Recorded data
* * *

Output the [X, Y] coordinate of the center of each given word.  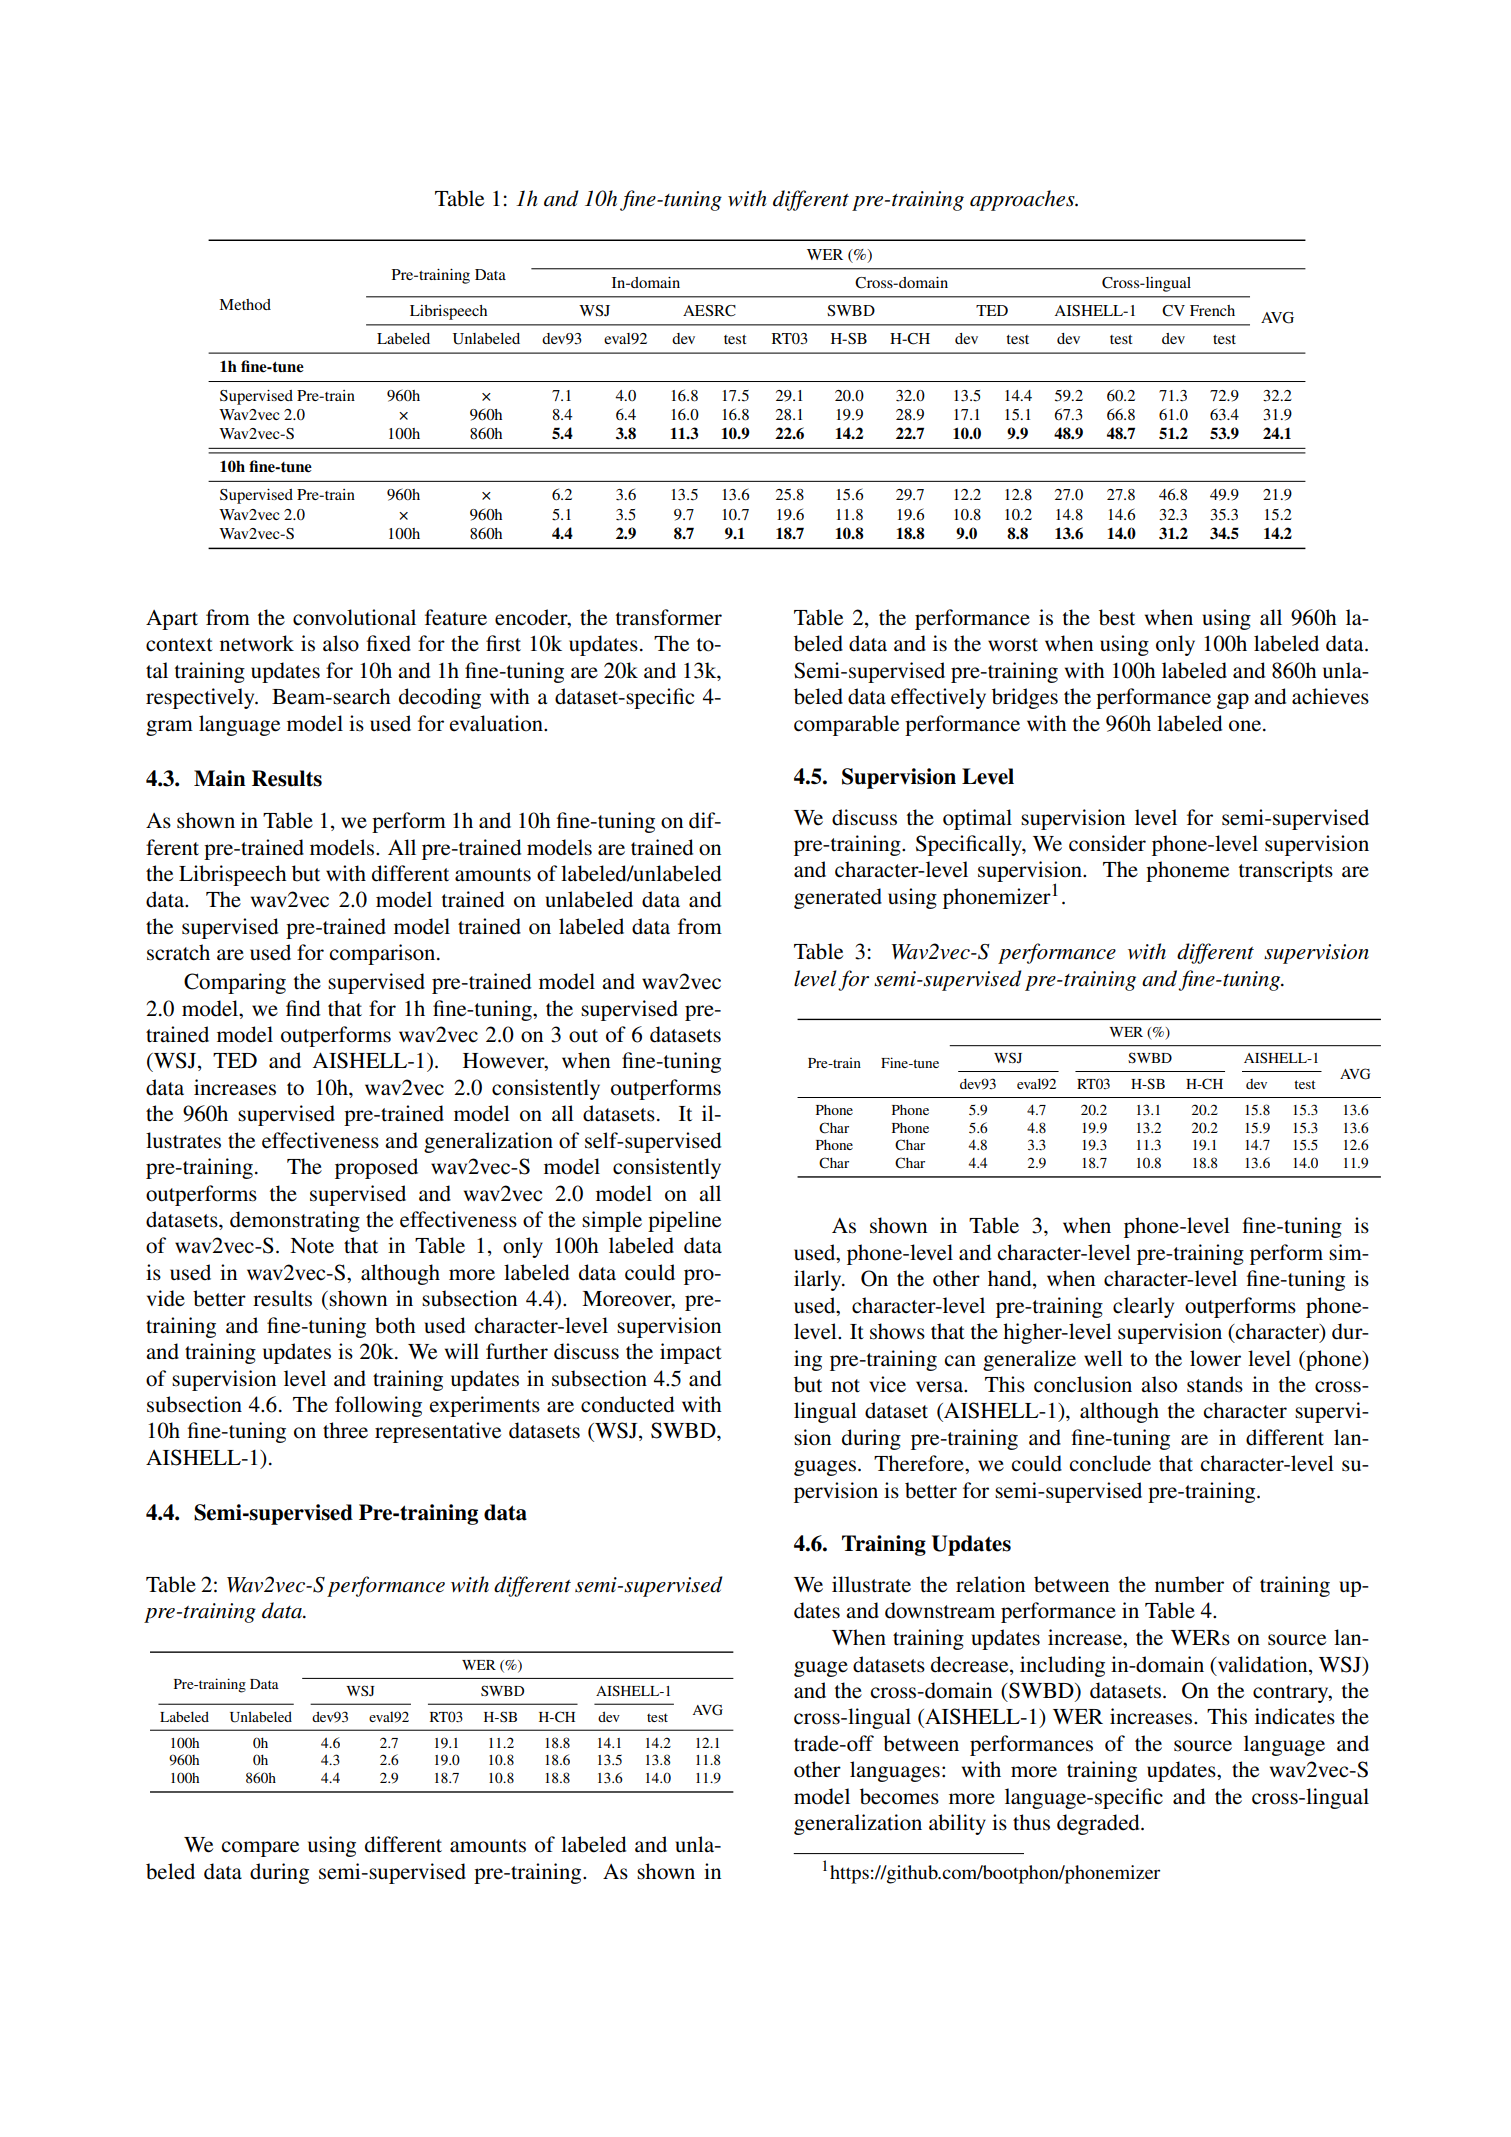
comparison [383, 954]
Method [245, 304]
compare [260, 1849]
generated [838, 898]
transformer [669, 617]
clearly [1143, 1307]
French [1212, 310]
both [395, 1325]
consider [1107, 843]
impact [691, 1353]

* * *

## What is asked
Convert the items into a two-column CSV with the columns word and coordinates. Begin at the line that contains "Method [245, 304]" and stop after the last item, writing one row per item with its text and its answer each in a single quoted field and any line breaks replaced by spaces.

## Task result
word,coordinates
"Method","[245, 304]"
"compare","[260, 1849]"
"generated","[838, 898]"
"transformer","[669, 617]"
"clearly","[1143, 1307]"
"French","[1212, 310]"
"both","[395, 1325]"
"consider","[1107, 843]"
"impact","[691, 1353]"